WORK ITEM
Would you give again, exactly, the lines running from the line with "Click the timeline zoom out icon" to the end of the data below, both included?

= Beginning of Section =

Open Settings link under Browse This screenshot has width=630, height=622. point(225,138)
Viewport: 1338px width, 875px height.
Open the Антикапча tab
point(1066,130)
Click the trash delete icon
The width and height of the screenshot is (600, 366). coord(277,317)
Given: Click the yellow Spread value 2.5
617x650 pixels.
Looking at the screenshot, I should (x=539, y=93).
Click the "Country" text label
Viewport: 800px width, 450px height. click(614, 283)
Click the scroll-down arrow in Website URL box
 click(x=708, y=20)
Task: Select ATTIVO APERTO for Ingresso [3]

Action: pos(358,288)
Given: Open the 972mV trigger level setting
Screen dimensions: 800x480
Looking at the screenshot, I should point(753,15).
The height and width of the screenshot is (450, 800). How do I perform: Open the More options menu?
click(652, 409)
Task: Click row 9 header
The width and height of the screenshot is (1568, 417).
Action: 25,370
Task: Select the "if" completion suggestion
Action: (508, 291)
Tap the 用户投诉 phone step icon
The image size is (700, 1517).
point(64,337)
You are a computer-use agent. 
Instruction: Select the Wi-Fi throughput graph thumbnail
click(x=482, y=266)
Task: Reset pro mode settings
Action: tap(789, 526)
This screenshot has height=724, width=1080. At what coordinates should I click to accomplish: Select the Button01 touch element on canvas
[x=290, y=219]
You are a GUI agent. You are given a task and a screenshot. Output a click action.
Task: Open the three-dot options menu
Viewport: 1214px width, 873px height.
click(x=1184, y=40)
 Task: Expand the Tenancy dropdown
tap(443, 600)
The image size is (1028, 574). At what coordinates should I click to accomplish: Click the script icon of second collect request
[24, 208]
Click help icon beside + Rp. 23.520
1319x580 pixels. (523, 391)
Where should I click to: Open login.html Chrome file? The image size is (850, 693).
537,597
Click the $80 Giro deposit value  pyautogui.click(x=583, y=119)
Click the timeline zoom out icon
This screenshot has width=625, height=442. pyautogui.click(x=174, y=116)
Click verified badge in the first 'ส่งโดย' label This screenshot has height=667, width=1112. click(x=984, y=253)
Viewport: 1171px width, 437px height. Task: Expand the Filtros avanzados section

= End of Section =

EXERCISE SOLUTION
Click the timeline zoom out icon
This screenshot has width=625, height=442. pyautogui.click(x=174, y=116)
Click verified badge in the first 'ส่งโดย' label This screenshot has height=667, width=1112. click(x=984, y=253)
Viewport: 1171px width, 437px height. Task: Expand the Filtros avanzados section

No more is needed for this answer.